All operations are performed prior to layer normalization, ensuring the Transformer correctly handles expanded or pruned sequences.

Key Experimental Results¶

Main Results (LLaVA-1.5-7B)¶

Benchmark	Vanilla	Blink-interp	Blink	Gain
MME Perception	1505.72	1514.08	1519.74	+14.02
MME Cognition	357.86	353.21	361.79	+3.93
GQA	61.93	61.93	61.98	+0.05
MMBench	64.60	64.69	64.69	+0.09
MMBench-CN	58.08	58.51	58.59	+0.51
POPE	85.17	85.17	85.23	+0.06
ScienceQA	69.46	69.51	69.66	+0.20
MM-Vet	32.20	31.70	33.40	+1.20

Ablation Study¶

Configuration	MME Total	Change	Notes
Blink (full)	1881.53	—	Best
w/o SGS (random selection)	1879.38	-2.15	Saliency guidance is necessary
w/o DTR (fixed period)	1840.46	-41.07	Dynamic resolution adjustment is critical
w/o Drop	1884.03	+2.50	Omitting discard yields a marginal gain under Blink
High \(\tau_{\text{exp}}\)	1865.54	-15.99	Excessively high threshold limits effective expansion

Key Findings¶

Removing the DTR module causes the largest performance drop (−41.07), confirming it as the core component of the framework.
Blink-interp (training-free interpolation) also improves MME Perception by 8.36 points, demonstrating the intrinsic value of the dynamic inference pipeline.
The full Blink model consistently matches or outperforms the baseline across all benchmarks.
The selected layer range (layers 12–18) corresponds to the "correct-attention intermediate layer" interval identified in the pilot study.

Highlights & Insights¶

The two findings from the pilot study (cross-layer attention shifts + efficacy of increased computation on salient tokens) provide a solid empirical foundation for the method design.
The "dynamic scan–focus" mechanism elegantly simulates the human visual cognition process.
The plug-and-play design requires training only the lightweight TokenSR module, with the backbone entirely frozen.
The Blink-interp variant demonstrates that gains can be achieved through the inference pipeline alone, even without training.

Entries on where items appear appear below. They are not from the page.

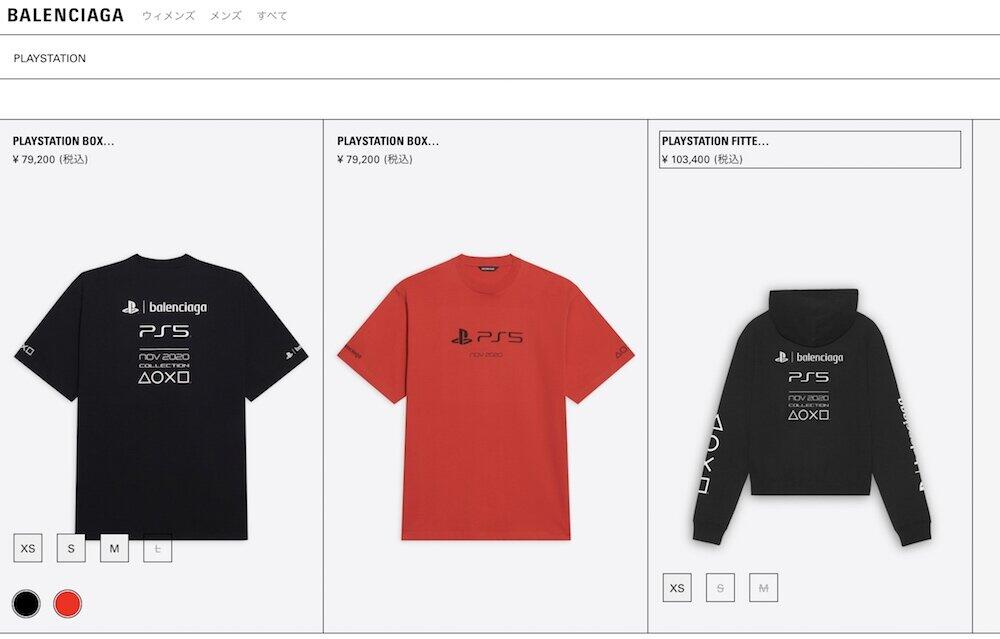The height and width of the screenshot is (639, 1000).
Task: Choose the black color swatch
Action: (x=26, y=603)
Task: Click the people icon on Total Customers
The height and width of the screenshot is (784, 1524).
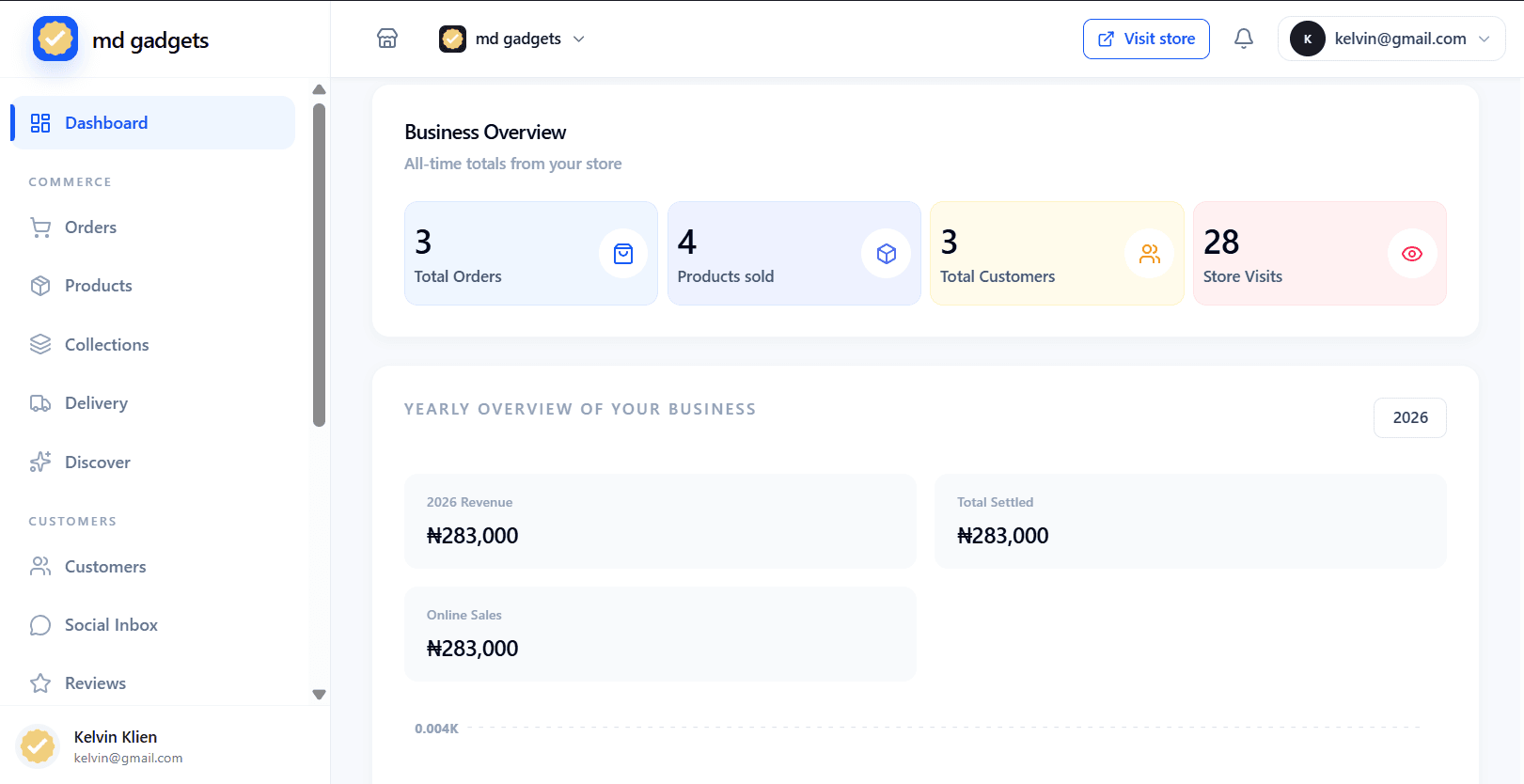Action: tap(1149, 254)
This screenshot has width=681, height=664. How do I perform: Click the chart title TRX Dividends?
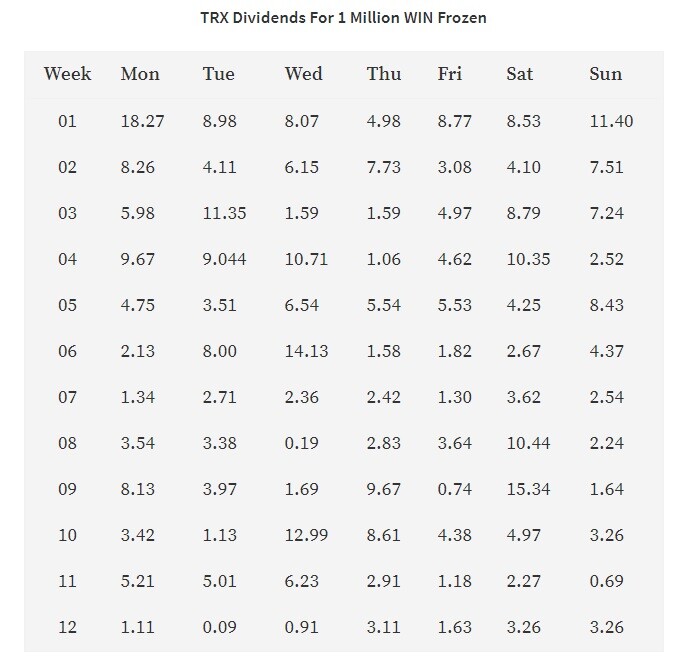pyautogui.click(x=343, y=18)
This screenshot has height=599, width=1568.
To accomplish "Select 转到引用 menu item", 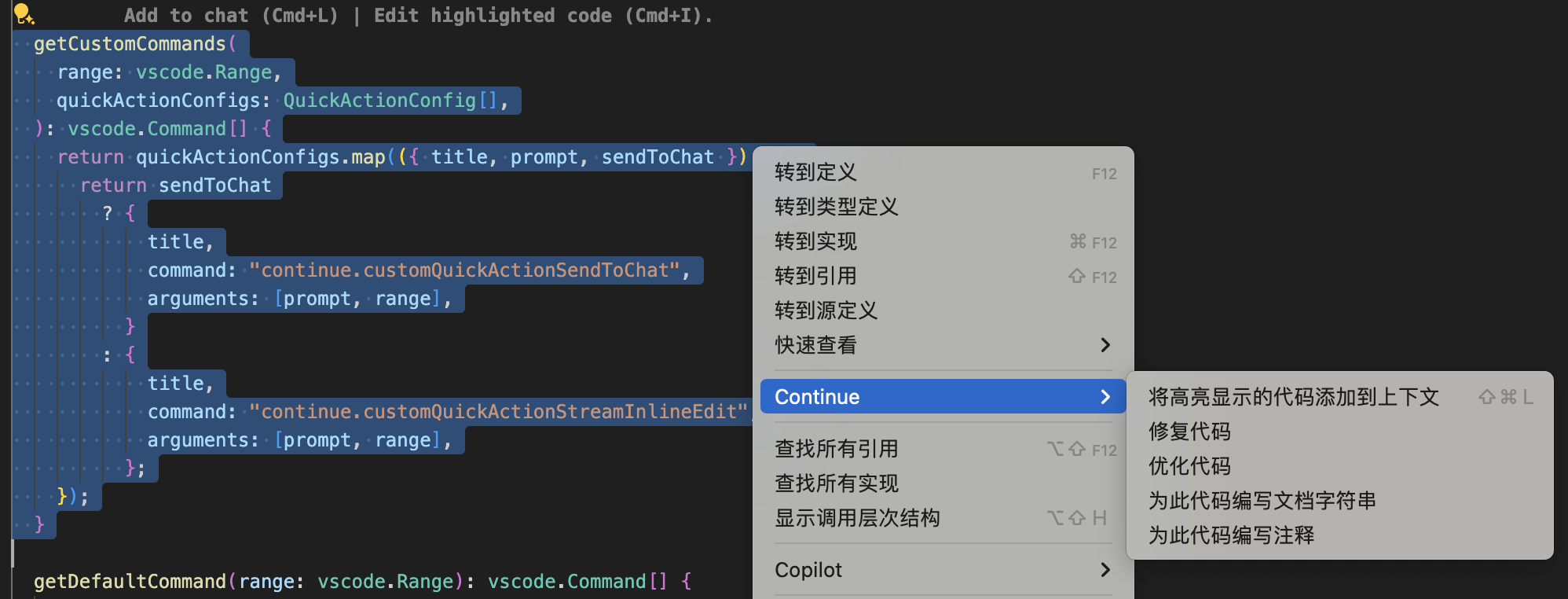I will pos(815,276).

Limitations & Future Work¶

The absolute performance gains are modest (MME total score +17.95), though the direction is promising.
Validation is limited to LLaVA-1.5-7B; evaluation on larger models and more recent architectures remains to be conducted.
The thresholds \(\tau_{\text{exp}}\) and \(\tau_{\text{drop}}\) require manual tuning; adaptive learning of these values warrants exploration.
Currently, only one salient patch is selected per layer; scenarios with multiple salient regions may require an extended design.

Post-processing zoom methods (e.g., LLaVA-HR) require multiple forward passes and are computationally inefficient.
Visual token pruning approaches (e.g., FastV, LLaVA-PruMerge) represent a complementary direction — Blink focuses on "enhancing the important" rather than "removing the unimportant."
Insight: The internal attention distributions of MLLMs contain rich visual perception signals that merit further investigation.

Rating¶

Novelty: ⭐⭐⭐⭐ The idea of dynamic token resolution adjustment is novel, and the pilot study provides strong motivation.
Experimental Thoroughness: ⭐⭐⭐⭐ Seven benchmarks, detailed ablation studies, and visualization analyses.
Writing Quality: ⭐⭐⭐⭐ The logical chain from empirical findings to method design is clearly articulated.
Value: ⭐⭐⭐⭐ Introduces a new perspective for enhancing MLLM visual perception in a plug-and-play manner.